As I’ve mentioned before, in the last few months I’ve been trying hard to take photography seriously — starting with the very most basic question: what do I mean by “seriously”? Roughly, what I mean includes these elements:
- Really understanding — and practicing — all the “hard” stuff of photography: the interrelationships among shutter speed, aperture, ISO, and the effects that manipulating those interrelationships have on exposure, depth of field, and so on.
- Learning more about what’s possible in post-processing — the latter-day digital counterparts, in software, of what used to require darkroom hijinks: dodging and burning, cropping, manipulating emulsions and the paper itself…
- Controlling the product rather than simply accepting what’s right in front of me: not “settling.”

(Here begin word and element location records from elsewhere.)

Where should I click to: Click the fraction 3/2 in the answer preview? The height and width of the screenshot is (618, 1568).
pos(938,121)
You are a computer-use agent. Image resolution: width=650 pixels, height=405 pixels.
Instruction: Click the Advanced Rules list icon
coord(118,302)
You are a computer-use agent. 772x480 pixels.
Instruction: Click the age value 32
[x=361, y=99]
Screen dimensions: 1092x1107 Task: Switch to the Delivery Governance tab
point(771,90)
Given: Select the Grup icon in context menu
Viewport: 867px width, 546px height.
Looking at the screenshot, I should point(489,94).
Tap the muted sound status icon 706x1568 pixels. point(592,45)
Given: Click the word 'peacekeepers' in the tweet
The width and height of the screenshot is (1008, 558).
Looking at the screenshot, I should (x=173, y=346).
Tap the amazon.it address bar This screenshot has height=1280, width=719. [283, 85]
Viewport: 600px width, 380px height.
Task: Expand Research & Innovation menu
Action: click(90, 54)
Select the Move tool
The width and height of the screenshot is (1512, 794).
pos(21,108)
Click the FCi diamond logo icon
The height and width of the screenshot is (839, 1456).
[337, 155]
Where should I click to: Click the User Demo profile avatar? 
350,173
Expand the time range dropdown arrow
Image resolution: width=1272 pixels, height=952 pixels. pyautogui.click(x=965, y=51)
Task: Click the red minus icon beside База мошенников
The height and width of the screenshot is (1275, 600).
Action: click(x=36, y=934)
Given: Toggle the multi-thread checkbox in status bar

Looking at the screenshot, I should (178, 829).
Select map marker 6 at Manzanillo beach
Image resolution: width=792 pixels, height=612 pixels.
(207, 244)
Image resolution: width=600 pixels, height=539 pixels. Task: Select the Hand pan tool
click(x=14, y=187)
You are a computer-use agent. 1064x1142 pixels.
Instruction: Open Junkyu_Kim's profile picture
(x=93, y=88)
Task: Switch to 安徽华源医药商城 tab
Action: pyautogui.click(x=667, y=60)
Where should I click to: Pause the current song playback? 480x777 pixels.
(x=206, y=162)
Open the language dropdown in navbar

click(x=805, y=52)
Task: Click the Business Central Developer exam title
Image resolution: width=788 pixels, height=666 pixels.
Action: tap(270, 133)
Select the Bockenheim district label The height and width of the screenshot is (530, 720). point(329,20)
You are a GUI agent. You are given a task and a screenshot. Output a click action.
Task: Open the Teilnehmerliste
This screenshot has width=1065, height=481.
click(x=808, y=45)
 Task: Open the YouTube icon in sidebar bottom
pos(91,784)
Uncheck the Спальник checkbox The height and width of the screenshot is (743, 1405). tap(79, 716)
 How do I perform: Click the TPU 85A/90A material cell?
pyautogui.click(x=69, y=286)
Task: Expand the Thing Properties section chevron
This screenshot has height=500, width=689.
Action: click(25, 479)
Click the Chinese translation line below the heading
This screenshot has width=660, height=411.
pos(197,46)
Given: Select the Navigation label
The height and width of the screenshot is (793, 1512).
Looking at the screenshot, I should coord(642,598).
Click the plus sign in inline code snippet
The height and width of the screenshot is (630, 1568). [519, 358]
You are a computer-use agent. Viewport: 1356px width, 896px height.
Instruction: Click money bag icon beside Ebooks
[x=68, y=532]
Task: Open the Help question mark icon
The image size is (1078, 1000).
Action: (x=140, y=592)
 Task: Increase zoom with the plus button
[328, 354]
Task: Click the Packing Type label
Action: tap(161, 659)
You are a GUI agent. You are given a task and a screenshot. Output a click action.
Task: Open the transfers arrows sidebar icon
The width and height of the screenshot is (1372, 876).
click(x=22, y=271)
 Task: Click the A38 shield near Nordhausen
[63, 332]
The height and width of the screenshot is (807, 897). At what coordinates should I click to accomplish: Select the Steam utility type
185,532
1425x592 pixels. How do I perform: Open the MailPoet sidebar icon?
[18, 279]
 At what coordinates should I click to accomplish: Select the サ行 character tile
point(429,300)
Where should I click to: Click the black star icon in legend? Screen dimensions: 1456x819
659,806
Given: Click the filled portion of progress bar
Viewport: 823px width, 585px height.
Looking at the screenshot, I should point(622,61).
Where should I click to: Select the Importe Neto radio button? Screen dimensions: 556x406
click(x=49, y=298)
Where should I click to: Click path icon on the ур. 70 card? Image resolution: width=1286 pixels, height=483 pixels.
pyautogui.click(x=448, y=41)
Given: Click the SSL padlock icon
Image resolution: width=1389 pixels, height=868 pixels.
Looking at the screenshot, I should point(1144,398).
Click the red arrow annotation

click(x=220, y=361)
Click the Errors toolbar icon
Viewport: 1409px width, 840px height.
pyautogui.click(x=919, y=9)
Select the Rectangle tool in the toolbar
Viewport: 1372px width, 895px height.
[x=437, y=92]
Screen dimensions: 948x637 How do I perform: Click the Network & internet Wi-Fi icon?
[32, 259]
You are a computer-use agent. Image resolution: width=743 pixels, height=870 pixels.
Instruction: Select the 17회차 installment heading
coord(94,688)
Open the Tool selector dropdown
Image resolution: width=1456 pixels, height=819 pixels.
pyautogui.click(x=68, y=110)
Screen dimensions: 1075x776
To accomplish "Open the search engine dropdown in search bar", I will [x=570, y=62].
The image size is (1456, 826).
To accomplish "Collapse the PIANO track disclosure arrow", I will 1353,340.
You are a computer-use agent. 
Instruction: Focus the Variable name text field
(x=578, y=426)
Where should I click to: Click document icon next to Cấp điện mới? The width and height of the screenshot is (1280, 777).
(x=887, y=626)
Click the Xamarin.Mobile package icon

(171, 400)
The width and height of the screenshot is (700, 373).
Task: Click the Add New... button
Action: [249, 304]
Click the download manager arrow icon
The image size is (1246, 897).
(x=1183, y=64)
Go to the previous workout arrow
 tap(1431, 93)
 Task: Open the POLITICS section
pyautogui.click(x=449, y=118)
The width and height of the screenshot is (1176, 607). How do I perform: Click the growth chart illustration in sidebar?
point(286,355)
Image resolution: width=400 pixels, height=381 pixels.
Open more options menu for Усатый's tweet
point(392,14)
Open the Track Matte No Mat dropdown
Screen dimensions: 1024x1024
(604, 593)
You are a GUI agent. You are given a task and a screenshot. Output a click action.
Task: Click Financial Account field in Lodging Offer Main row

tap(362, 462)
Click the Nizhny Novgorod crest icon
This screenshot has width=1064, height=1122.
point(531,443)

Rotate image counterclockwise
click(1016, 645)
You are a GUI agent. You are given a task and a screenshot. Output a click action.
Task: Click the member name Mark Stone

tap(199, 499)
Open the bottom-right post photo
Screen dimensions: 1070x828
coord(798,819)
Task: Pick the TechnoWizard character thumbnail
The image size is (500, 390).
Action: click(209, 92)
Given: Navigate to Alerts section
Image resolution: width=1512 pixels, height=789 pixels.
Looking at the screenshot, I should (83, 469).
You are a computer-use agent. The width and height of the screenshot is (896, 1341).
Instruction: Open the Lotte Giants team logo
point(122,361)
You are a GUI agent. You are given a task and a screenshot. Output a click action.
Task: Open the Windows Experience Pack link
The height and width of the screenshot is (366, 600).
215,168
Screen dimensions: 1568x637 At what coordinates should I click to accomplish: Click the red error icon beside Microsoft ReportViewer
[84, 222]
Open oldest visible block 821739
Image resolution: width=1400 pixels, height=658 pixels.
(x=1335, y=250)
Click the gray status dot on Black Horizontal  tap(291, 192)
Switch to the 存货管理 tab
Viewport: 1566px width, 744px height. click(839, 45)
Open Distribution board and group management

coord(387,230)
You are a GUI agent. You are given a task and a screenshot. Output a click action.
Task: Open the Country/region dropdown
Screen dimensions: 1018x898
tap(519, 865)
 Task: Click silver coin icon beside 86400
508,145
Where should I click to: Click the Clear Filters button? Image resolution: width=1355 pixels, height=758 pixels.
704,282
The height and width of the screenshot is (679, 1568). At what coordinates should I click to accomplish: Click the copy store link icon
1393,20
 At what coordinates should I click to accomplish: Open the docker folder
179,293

To this end, I’ve been taking advantage of my “free” time for two tasks:
First, I’ve been taking a series of refresher courses in photography basics, through the Great Courses Plus streaming channel. (So far: here and here.)
Second, I’ve set up something vaguely like a “studio” out in our garage. I don’t have a lot of fancy equipment — primarily a moving blanket and a black sheet, used as backdrops, supplemented by a stepstool and various boxes used as “stands” for still-life work and for my off-camera strobe flash. (For the camera itself, I’ve got a couple of tripods.
So what’s the biggest lesson I’ve learned so far? That’s easy, and it brings me back to the first couple paragraphs above: there’s really no reason not to do many takes of the “same” subject, and several legitimate reasons to do so.
Note: One other big change removes pretty much any objection at all to taking many shots of the same subject. I’m referring of course to the cost: developing and possibly printing hundreds of hardcopy photos, vs. simply storing the images on a card.